What is DCE-MRI about?

Gd Pathophysiology_revisedTo characterize the leakage/permeability quantitatively we rely mostly on the ktrans that refers to the transfer constant of the diffusion of contrast agent between tumor vasculature (the plasma compartment) and interstial area of tumor (the compartment of extravascular, extracellular space, EES). The ktrans has been correlated well to the tumor permeability by comparing with pathological findings and Microvessel Density. The more the leakage is the higher the ktrans due to more leaking “pores” on the abnormal vessel walls related to angiogenesis. A post therapeutic decrease of ktrans values can be attributed to tumor response to therapy, whereas increase of ktrans values may indicate tumor recurrence. This is not only valid to the microcirculation change during cancer therapy caused by targeted therapeutics but also the chemotherapies and radiation therapy.

Dynamic Contrast-Enhanced MRI has emerged as a method to provide predictive, prognostic and pharmacodynamics response biomarkers for cancer. There is a consensus that ktrans and iAUGCBN should be utilized as quantitative endpoints when applying DCE-MRI to the evaluation and development of anti-angiogenic and anti-vascular therapies.


The 5 curves in the graph explain the leakage process detected in a tumor and what PK Modeling (Pharmacokinetic Modeling) actually means.

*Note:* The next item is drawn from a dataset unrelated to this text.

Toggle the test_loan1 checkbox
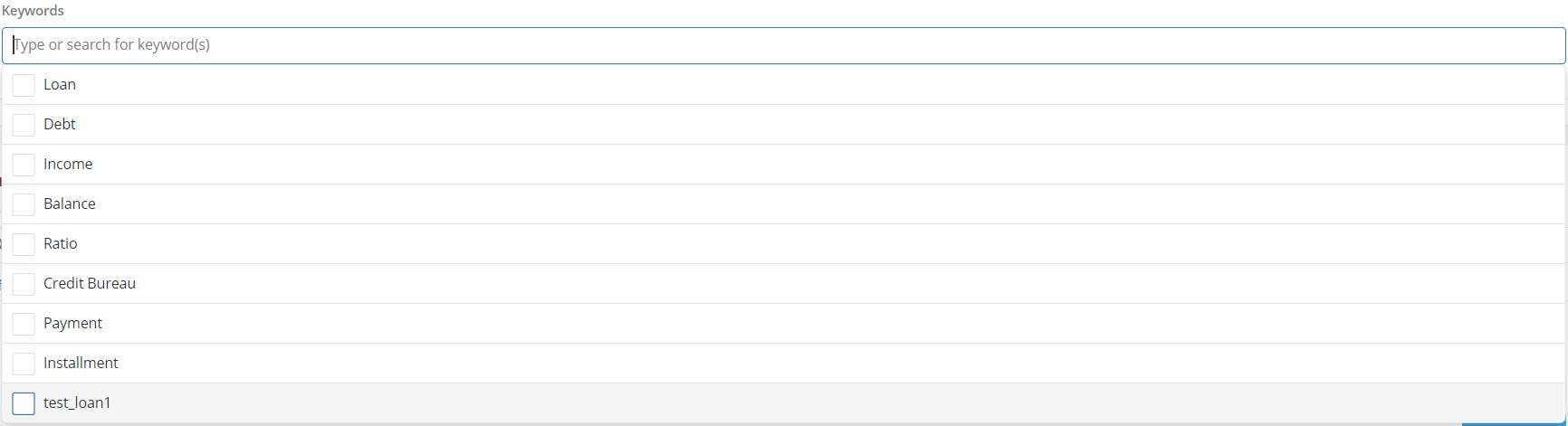The width and height of the screenshot is (1568, 426). coord(24,403)
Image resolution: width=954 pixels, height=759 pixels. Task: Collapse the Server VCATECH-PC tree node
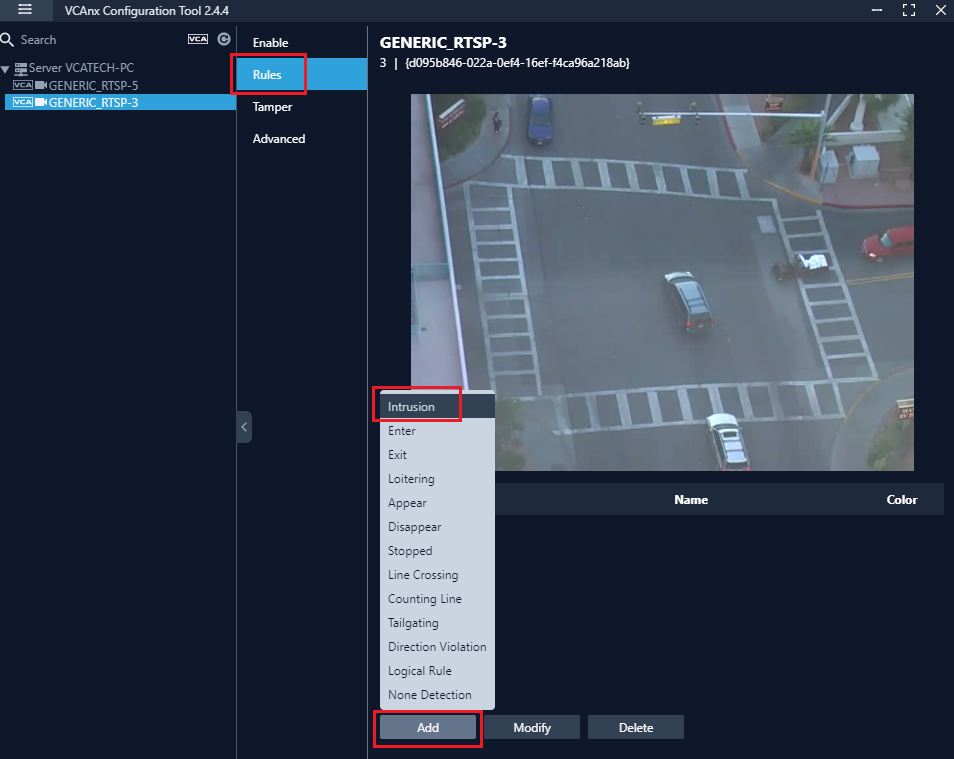tap(6, 69)
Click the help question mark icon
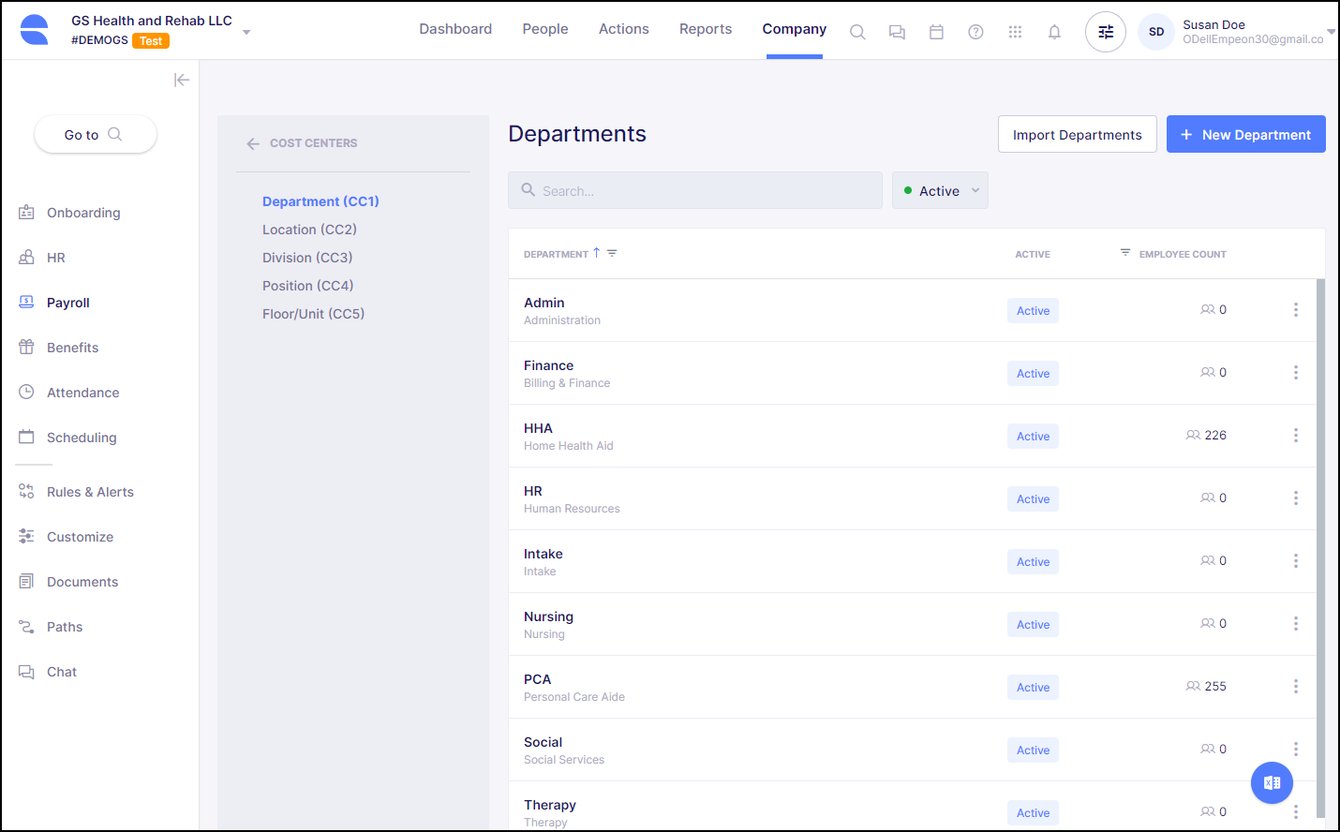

  1. The yellow curve refers to the measured curve of DCE-MRI data set;
  2. The cyan curve stands for the fitted curve of the measured curve (yellow) after the mathematical fitting by MIStar with pharmacokinetic model (for example the Tofts 1999 Model);
  3. The thin and dotted red curve represents the perfusion portion of the measured curve, i. e. the enhancement within vessels;
  4. The dotted blue curve means the leakage portion contributed by the Gd-based contrast agent out of the vessels, namely the enhancement in the extravascular and extracellular spaces (EES);
  5. The thick red curve is the Arterial Input Function (AIF) in an adjacent and feeding artery serves as a reference curve for the mathematical operation (Pharmacokinetic Modelling or Deconvolution). The AIF plays a crucial role in the pharmacokinetic analysis of DCE-MRI.

Note that the cyan curve is the sum of both perfusion and leakage curves. This elegantly explains the two-compartment pharmacokinetic model that the contrast enhancement Ctotal(t) in each ROI or pixel consists of the portion within the vessels Cvessel(t) and out of vessels Ctissue(t).